— Provided passage —
____________________
The dimensional characteristics of the monoliths thus obtained are given in table 1 below.

TABLE 1
Width of the square cross- 35.8
section monoliths (mm)
Length of the monoliths    75
(mm)
Periodicity (mm)           1.95 mm
Wall thickness (μm)        360

2) Preparation of the Joint Cement and Assembly of the Monoliths:

The following raw materials were initially used in the present examples for making and implementing the joint cement:

Zircon powders were supplied by CMMP (Comptoir de Minéraux et Matières Premieres) under the reference BRIOREF Primazir 117CM and 325CM.

The compound FZM is a fuse-cast zirconia-mullite (FZM) powder sold by Treibacher.

The hollow microspheres were sold by Omega Minerals under the references W300 and W100.

The porous perlite-type silica particles were sold by CMMP under the reference SilCell 42BC.

The reactive powder Argical M1000 was a metakaolin powder supplied by AGS Minéraux.

The reactive powder Kerphalite KF5 was an andalusite powder supplied by Damrec.

The proportions of the raw materials used for making the initial cement compositions are given in the following table 2 in percentages by weight and for each example.

The sodium silicate used was supplied by PQ Corp. under the reference Crystal 0112. This was an aqueous solution having an Na₂SiO₄ solids content of about 50% by weight.

The cement mixtures comprising the refractory grains and the precursors of the geopolymer (in the form of metakaolin and a natural aluminosilicate) were prepared for all the examples according to the same protocol: the precursors were mixed in a nonintensive planetary mixer according to a conventional procedure comprising:

• • a dry first mixing step, for two minutes, carried out on the dry raw materials as described in table 2 below, except for the sodium silicate;
  • addition of water in order to obtain a loose paste;
  • addition of the sodium silicate; and a second mixing step, for 5 to 10 minutes, until a rheology suitable for its application on the monoliths as a joint cement was obtained.

Typically, the viscosity measured on the initial cement compositions thus obtained was between 5 and 20 mPa·s and preferably between 10 and 13 mPa·s for a shear rate of 12 s⁻¹, as measured using a Haake VT550 viscometer.

Three parallelepipedal filtering elements 20, 21 and 22 measuring 35.8 mm×35.8 mm×75 mm obtained beforehand were assembled in succession, along one direction, with the cement compositions prepared according to the scheme given in FIG. 3. To maintain a constant thickness of the joint cement 10, shims or “spacers” 1 mm in thickness were placed between the joint faces of the filtering elements to be assembled.
____________________
— Material provided —
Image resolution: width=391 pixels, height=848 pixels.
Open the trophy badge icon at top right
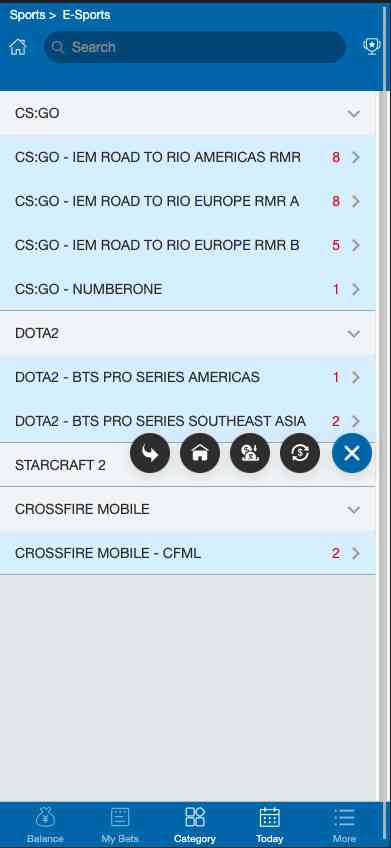(372, 47)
____________________
— List of tasks —
(A) In the passage on joint cement, what thickness were the shims placed between the joint faces of the filtering elements?
(B) Please resume the passage on joint cement, starting after its last sentence.

— Results for the exercise —
(A) 1 mm

(B)
The cement compositions of the joints 10 of the filtering elements 20-22 thus assembled were subjected to a geopolymerization treatment by placing these assemblies in an air oven at 80° C. for two hours.

Various heat treatments were then carried out on the assemblies thus obtained, as indicated in table 3, at increasingly high temperatures. After cooling, the adhesion of the joint cement to the filtering elements was measured for each composition after returning to room temperature. Such heat treatments are representative of the operating conditions of a filter in an exhaust line.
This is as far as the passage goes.